**Exercise aim:** Filter these entries down to the lines that hold the word "agent", and show each of them.

----------

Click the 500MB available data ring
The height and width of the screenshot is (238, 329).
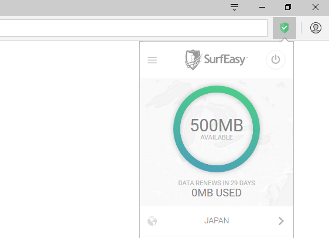coord(217,129)
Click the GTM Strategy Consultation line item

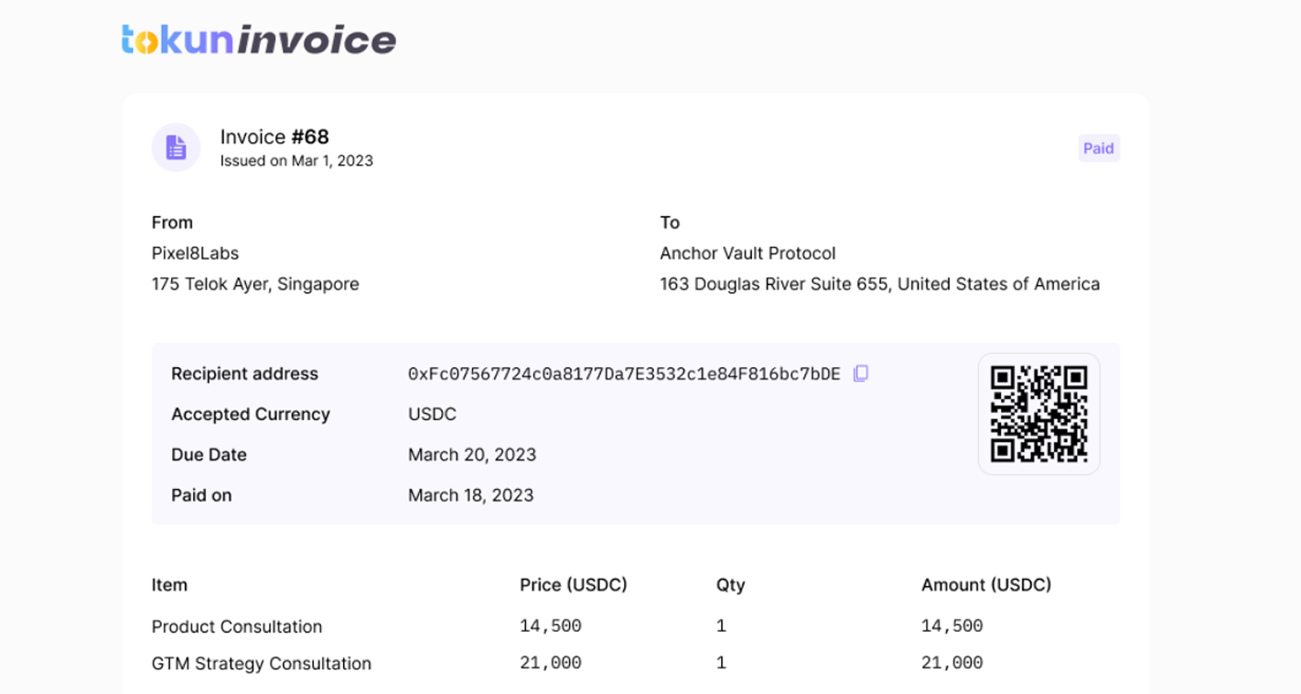pos(262,664)
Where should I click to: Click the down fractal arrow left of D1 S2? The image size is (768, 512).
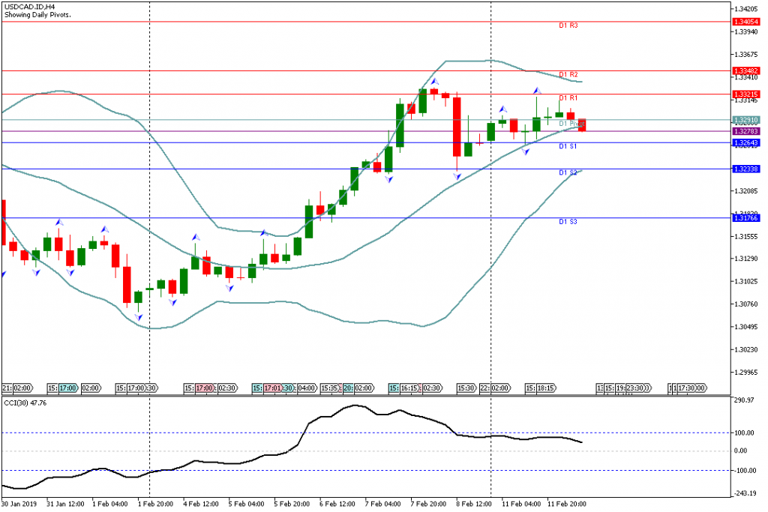457,175
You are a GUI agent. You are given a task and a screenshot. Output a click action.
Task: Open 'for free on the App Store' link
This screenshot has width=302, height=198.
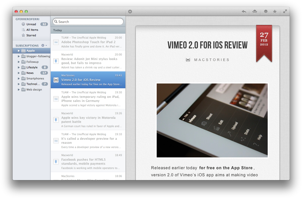[226, 168]
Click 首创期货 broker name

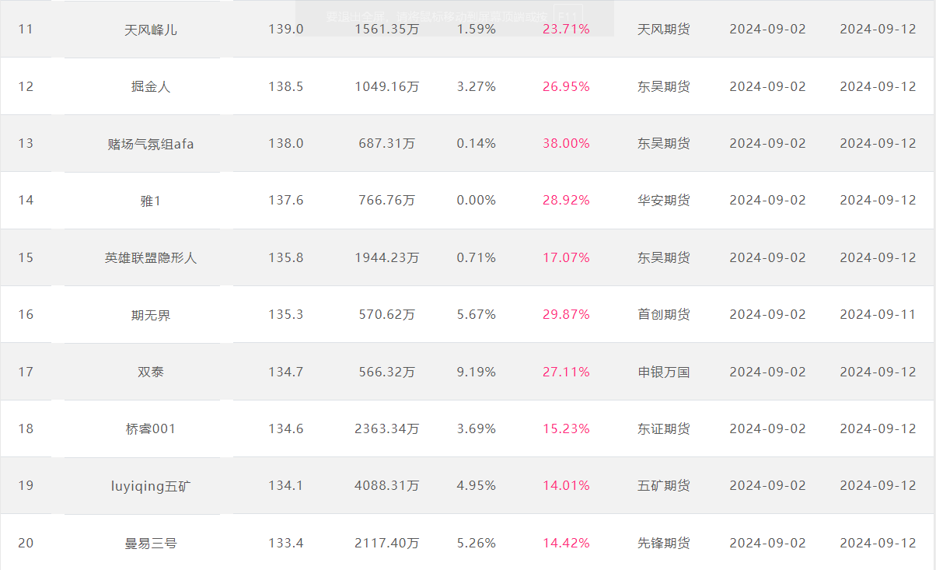pos(663,315)
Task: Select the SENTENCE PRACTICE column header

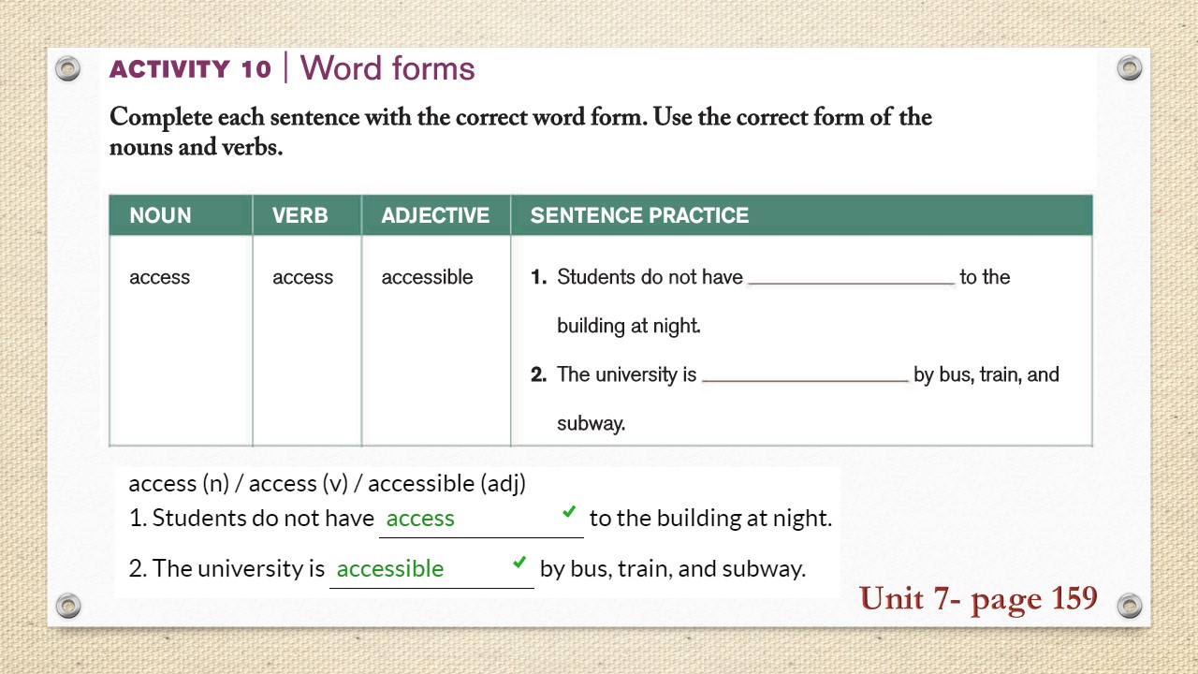Action: (x=639, y=215)
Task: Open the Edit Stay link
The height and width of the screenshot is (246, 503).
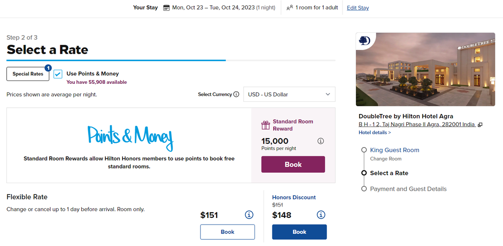Action: [358, 8]
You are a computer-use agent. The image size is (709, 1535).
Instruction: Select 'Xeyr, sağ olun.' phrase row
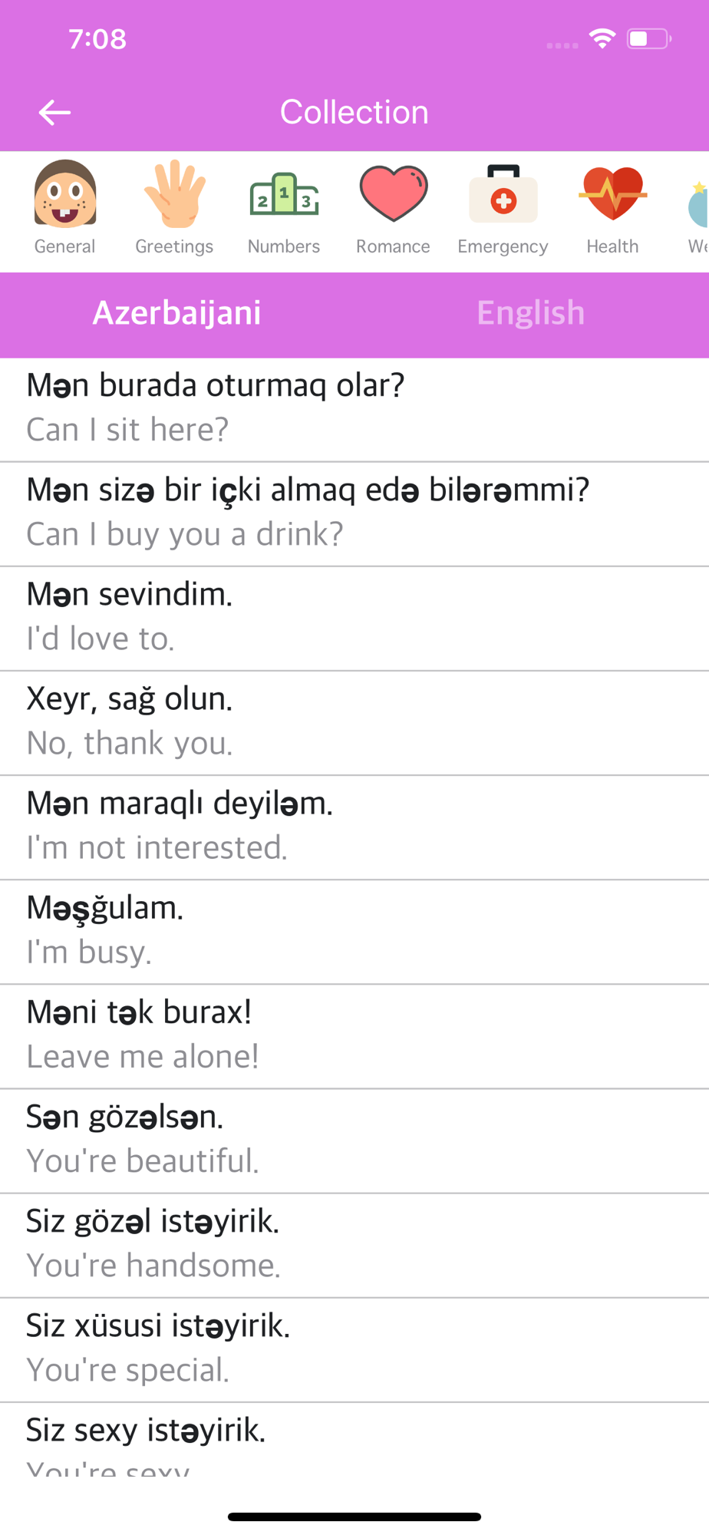click(355, 721)
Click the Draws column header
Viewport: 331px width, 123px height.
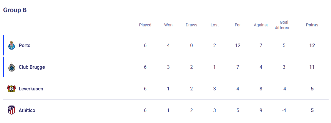[x=191, y=25]
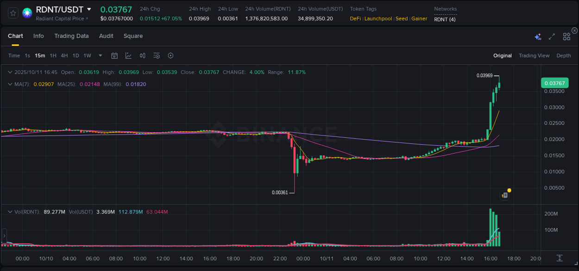Favorite RDNT/USDT via the star icon
The width and height of the screenshot is (579, 271).
click(14, 13)
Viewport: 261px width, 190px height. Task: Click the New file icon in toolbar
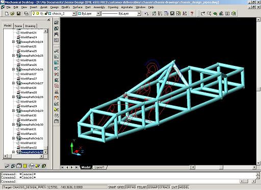pyautogui.click(x=7, y=13)
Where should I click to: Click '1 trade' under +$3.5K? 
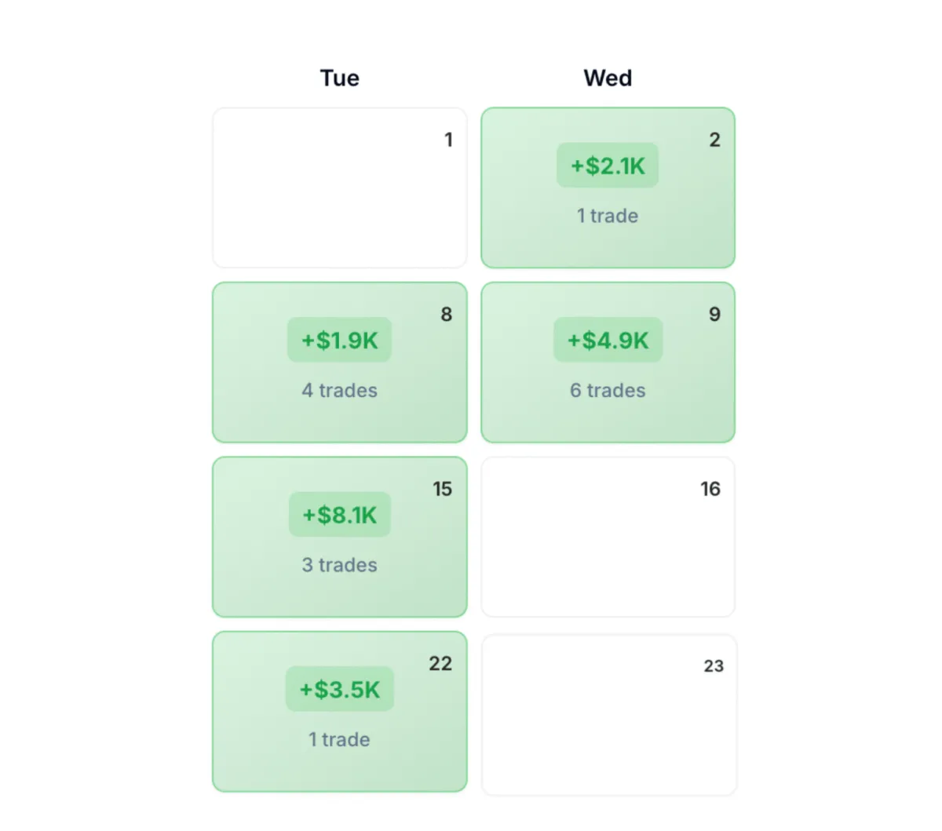[x=339, y=739]
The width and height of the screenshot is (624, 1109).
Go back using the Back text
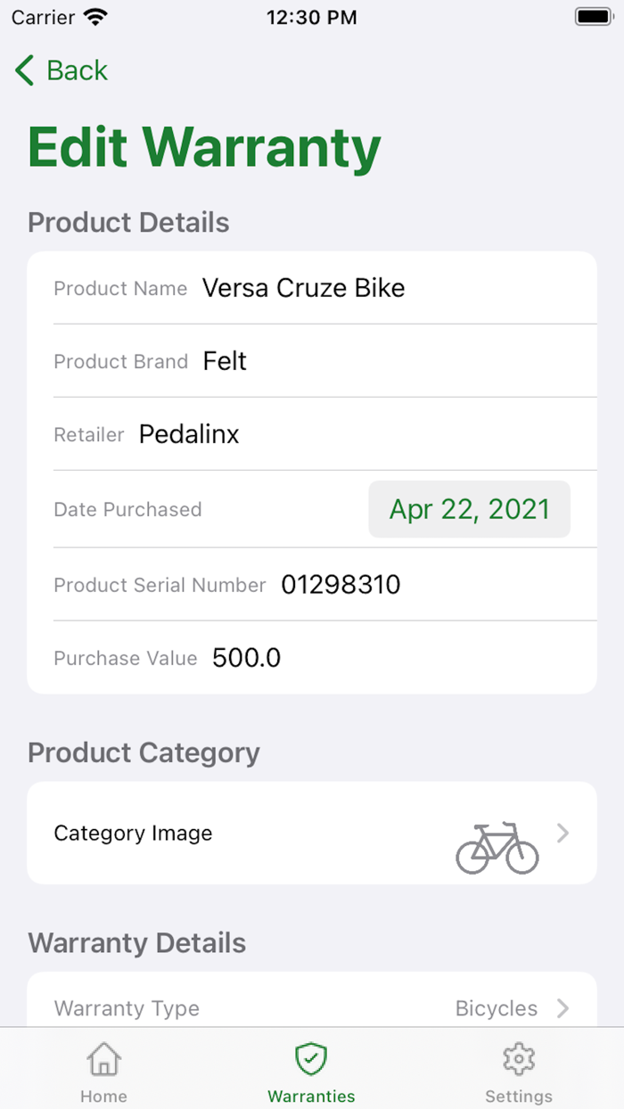[x=77, y=70]
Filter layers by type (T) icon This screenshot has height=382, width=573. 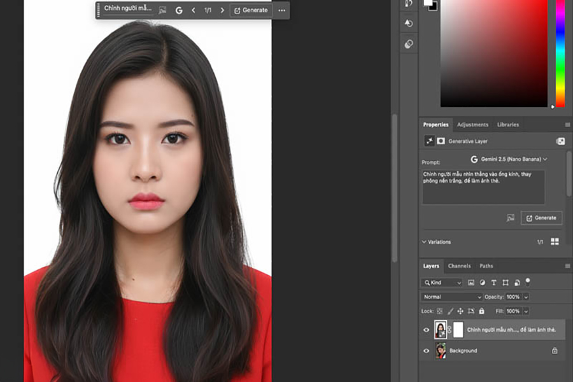point(494,282)
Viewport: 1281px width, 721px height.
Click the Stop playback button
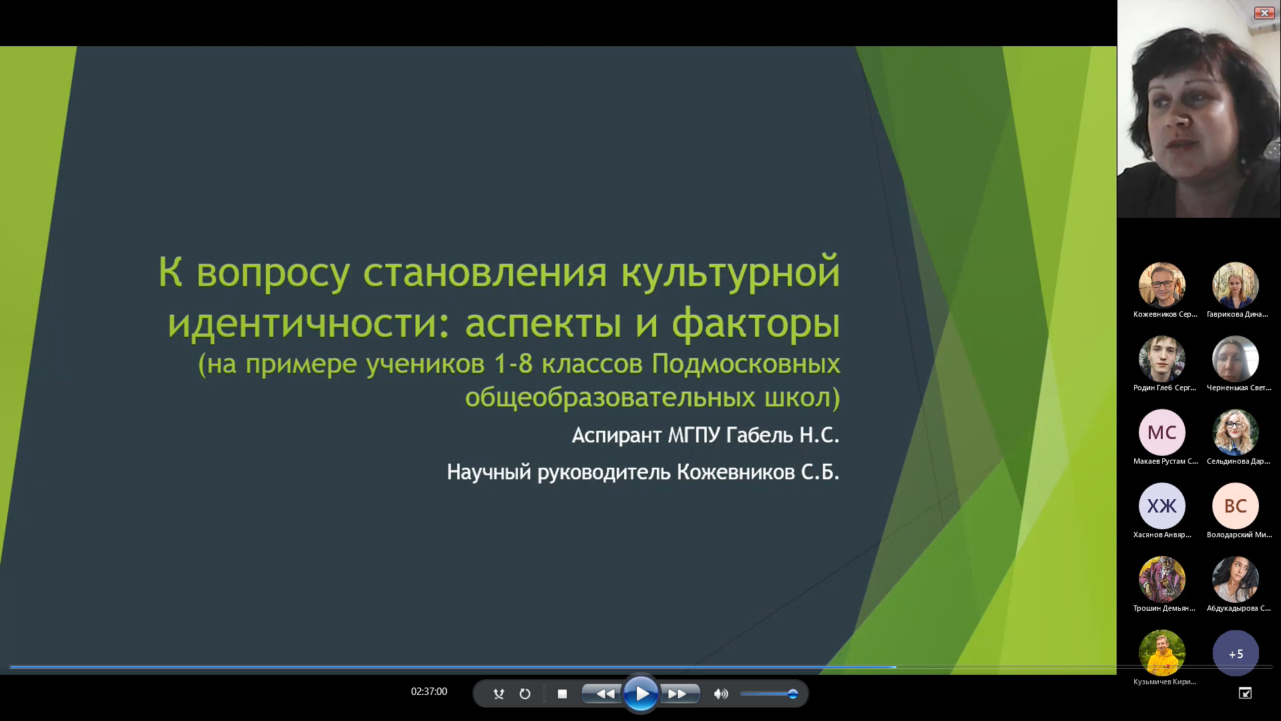point(562,694)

----------

**Result of this exercise:**
You are a GUI agent. You are given a task and a screenshot. Output a click action.
You are a computer-use agent. The image size is (709, 1535).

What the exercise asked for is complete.